Im trying to implement a hot sparing method for availability, I have it in mind as follows:
- The client sends 3 identical requests, one for each server (we have 3, actually virtual machines)
- Each server receives the request and processes it
- When the server finishes, it pings the other servers if they have finished.
- If he is the first to finish, the he will reply and the others wont.
So I’m having trouble with making the 3 simultaneous requests. This is what I would normally do to call a Remote interface from a servlet
class Servlet_JSP_or_Something extends HttpServlet
{
doGet(HttpReq...)
{
@EJB
RemoteInterfaceEJB ejbclass;
ejbclass.doSomething()
}
}
But, now I guess I would have to do something like this
class Servlet_JSP_or_Something extends HttpServlet
{
doGet(HttpReq...)
{
@EJB(name="Server1")
RemoteInterfaceEJB ejbclass;
ejbclass.doSomething()
@EJB(name="server2")
RemoteInterfaceEJB ejbclass;
ejbclass.doSomething()
@EJB(name="server3")
RemoteInterfaceEJB ejbclass;
ejbclass.doSomething()
}
}
But I’m not so shure if that would work. I dont even know if @EJB(name=”…”) is enough
or how to set the name for each different ejb running on the different vitual machines.
So the question is:
¿How can I simultaneously call 3 identicall EJBs from the same servlet/jsp being that the EJBs are running on different machines?
Stick the request on a queue, have the 3 machines listen on the queue, and wait for the result. If any of them fail during the processing, the request will go back on the queue and be handled by one of the other two.
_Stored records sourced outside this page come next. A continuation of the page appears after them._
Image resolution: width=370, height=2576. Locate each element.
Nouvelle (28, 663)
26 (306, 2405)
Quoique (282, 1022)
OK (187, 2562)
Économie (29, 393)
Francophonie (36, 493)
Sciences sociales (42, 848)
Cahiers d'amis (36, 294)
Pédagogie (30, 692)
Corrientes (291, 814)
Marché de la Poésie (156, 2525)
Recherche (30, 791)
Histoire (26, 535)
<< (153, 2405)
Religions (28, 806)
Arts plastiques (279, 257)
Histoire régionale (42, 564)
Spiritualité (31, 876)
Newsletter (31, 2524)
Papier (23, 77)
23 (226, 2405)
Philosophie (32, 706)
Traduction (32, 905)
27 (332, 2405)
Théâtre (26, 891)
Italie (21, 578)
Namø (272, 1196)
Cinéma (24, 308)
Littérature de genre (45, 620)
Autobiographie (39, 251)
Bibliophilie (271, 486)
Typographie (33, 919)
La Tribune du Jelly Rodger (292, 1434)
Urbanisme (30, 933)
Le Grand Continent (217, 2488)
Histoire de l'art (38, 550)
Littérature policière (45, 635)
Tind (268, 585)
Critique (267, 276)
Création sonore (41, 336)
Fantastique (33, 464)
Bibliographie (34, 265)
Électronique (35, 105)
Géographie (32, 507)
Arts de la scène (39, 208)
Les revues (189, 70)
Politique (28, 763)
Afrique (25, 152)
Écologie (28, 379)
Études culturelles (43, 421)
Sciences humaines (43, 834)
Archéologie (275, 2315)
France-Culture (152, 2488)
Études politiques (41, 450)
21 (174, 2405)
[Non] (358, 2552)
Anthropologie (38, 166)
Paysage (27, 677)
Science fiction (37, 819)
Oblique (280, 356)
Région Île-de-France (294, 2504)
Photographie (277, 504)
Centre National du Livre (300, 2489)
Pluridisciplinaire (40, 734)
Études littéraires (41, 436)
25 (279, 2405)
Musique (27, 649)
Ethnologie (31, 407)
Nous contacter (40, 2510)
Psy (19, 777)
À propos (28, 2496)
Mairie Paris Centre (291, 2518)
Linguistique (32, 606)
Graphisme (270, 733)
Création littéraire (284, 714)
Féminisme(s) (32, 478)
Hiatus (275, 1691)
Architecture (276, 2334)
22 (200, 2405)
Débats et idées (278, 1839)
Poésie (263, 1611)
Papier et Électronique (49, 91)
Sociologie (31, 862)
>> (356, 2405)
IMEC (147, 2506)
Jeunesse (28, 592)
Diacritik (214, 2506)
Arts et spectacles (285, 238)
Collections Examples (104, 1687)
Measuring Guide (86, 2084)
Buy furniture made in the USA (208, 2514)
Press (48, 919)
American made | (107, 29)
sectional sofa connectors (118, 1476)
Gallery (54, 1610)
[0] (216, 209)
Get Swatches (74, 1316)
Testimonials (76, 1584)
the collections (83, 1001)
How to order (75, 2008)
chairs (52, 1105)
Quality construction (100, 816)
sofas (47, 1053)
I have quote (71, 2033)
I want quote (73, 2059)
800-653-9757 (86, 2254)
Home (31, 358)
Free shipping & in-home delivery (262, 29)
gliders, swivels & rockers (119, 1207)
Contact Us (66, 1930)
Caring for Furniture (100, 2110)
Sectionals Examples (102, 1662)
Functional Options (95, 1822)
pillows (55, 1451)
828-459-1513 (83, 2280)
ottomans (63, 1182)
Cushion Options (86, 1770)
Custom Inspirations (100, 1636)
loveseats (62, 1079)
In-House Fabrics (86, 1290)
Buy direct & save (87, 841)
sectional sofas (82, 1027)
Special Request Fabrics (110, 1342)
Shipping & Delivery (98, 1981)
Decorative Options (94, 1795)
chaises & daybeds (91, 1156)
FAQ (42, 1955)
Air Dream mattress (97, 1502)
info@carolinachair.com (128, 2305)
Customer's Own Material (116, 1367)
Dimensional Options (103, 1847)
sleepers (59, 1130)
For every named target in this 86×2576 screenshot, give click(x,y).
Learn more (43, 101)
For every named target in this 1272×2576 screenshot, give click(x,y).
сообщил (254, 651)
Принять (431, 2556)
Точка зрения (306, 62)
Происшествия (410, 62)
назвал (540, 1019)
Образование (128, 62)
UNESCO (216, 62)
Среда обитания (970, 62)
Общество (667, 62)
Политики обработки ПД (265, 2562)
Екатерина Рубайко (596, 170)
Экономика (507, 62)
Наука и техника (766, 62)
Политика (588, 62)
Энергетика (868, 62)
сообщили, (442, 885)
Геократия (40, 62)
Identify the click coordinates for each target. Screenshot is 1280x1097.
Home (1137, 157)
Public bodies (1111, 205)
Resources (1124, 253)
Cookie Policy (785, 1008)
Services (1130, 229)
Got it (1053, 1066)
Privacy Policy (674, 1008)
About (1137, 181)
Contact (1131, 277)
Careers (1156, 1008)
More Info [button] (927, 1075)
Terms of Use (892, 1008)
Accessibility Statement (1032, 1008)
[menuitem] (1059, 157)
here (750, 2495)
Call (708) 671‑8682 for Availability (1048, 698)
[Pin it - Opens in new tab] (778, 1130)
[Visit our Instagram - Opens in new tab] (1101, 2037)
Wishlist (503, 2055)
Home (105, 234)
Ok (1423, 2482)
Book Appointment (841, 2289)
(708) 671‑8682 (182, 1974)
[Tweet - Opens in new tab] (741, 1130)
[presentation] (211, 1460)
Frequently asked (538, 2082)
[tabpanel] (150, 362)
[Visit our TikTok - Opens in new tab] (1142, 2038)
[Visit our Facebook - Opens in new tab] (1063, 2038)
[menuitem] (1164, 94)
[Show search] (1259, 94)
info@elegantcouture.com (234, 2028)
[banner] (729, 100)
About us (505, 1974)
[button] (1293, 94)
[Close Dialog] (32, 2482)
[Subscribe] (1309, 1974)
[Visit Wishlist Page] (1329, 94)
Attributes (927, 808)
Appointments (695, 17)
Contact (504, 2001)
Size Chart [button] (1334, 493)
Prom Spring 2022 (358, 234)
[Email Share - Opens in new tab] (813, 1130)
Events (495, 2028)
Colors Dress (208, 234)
Having 3 systems running simultaneously on the same request, and “racing” to succeed sounds just wildly fraught with danger and craziness.
I mean, it makes sense for avionics with voting systems to help ensure jetliners don’t spontaneously plunge in to the sea, but most systems don’t really have that burden of reliability. They also tend to have really big engineering budgets.
So, I would go with the JMS queue.
Addenda:
The queue is managed by a cluster, then the EJBs can be deployed in their own cluster (or simply independent workers, they don’t even have to be EJBs, they can be anything). The EJBs are all subscribed to the same queue. Each bean takes a message off the queue and runs with it. The taking of the message is transactional. If the EJB fails for whatever reason, the message becomes available on queue again, ready for another EJB to take it.
Both the JMS queue and the EJB servers are redundant so that neither are a single point of failure.
Many of the EJB servers today can be clustered, so it’s just a matter of configuring your server in to a cluster, and calling it. Your client code wouldn’t change.
If you’re not happy with this arrangement, then you can instead of using remote EJB calls, you can switch to Web Services, and front the service handler servers (i.e. the EJB servers) with a (clustered) load balancer to distribute traffic.
None of this addresses all of the issues that occur when taking a single stack process redundant in terms of state sharing, race conditions, session affinity, etc. etc.
There is no “simple” annotation to do this. Using out of the box clustering specific to your container is probably as close as you’re going to get.